Interview réalisée par Alice Galzin (Radio Nebbia Campus Corte)

 

Alice Galzin : Martine Bedin, qu'est-ce qui vous a intéressé dans ce projet de Fabbrica Design, en tant que designer ?

 

Martine Bedin : En fait ça m'a intéressée, en tant que designer, mais il faut aussi savoir que cela fait plus de trente-cinq ans que j'enseigne dans beaucoup d'écoles, des écoles d'art, des écoles d'architecture, des écoles de design. J'ai enseigné le design, et aujourd'hui le dessin et non plus le design. Et donc, j'ai une partie de ma vie qui a développé une étude critique du métier du designer. Et de mon côté designer, je travaille énormément avec les artisans, pratiquement uniquement avec des artisans. Donc je me demande toujours comment faire pour résister à une société dans laquelle tout ce qui est dessiné est proposé par l'industrie pour le marché.

 

AG : Donc ça va un peu à contre-courant de la société industrielle, finalement ?

 

MB : Voilà, tout à fait.
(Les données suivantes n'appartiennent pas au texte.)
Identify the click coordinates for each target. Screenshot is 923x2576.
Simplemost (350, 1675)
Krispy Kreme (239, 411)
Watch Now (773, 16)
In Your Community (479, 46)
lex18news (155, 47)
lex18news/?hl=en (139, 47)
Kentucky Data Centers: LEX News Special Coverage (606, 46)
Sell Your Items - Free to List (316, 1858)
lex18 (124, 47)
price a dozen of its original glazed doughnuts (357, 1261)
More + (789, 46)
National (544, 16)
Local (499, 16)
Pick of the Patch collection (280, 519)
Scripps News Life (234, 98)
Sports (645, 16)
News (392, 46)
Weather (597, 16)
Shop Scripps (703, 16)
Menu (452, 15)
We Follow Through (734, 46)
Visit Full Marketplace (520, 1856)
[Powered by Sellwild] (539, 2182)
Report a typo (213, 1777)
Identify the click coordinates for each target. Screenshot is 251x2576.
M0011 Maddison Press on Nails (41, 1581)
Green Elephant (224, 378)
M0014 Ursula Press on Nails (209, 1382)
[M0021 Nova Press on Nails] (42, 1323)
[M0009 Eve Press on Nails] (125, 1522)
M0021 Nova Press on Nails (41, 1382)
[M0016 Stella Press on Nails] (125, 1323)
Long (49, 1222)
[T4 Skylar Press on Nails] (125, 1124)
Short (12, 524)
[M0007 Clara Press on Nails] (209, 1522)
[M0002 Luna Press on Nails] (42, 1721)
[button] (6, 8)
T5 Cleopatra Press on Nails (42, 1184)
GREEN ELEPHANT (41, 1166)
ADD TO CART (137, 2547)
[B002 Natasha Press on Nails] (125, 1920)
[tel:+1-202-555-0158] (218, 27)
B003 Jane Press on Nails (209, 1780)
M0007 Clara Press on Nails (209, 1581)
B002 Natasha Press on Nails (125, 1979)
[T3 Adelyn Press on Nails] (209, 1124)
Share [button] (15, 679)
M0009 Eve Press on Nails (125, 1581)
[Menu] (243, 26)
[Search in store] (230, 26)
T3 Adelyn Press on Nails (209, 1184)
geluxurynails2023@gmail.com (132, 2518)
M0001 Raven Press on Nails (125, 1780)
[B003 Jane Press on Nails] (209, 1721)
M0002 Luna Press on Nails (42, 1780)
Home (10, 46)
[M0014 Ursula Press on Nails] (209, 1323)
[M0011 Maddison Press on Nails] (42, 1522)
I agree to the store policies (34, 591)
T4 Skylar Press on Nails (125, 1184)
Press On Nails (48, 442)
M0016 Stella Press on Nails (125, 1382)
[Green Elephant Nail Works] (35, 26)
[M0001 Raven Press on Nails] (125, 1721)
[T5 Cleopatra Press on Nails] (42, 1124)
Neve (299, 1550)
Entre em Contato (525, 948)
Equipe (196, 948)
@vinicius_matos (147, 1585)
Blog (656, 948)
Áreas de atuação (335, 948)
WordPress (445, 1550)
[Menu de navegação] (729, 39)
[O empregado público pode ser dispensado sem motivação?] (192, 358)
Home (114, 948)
Ça va à contretemps, pas à contre-courant...

 

AG : C'est une alternative ?

 

MB : Je crois que malheureusement, si ça pouvait être une alternative aujourd'hui, ce serait formidable, mais ça n'est pas simplement nous les designers, ou les professeurs, ou les artisans qui pouvons faire quelque chose. C'est très difficile de dire : « achetez plutôt une pièce qui est faite par un artisan et qui coûte dix fois plus cher qu'une 'made in China' ». Donc c'est tout un discours qui devrait déclencher des propositions qui seraient au-delà de nos propres métiers, qui sont surtout des propositions politiques, critiques, éthiques, sur globalement « qu'est-ce que c'est que la consommation ? », « pourquoi on peut acheter autant de choses que ça ? », pourquoi on les jette ? » etc, etc.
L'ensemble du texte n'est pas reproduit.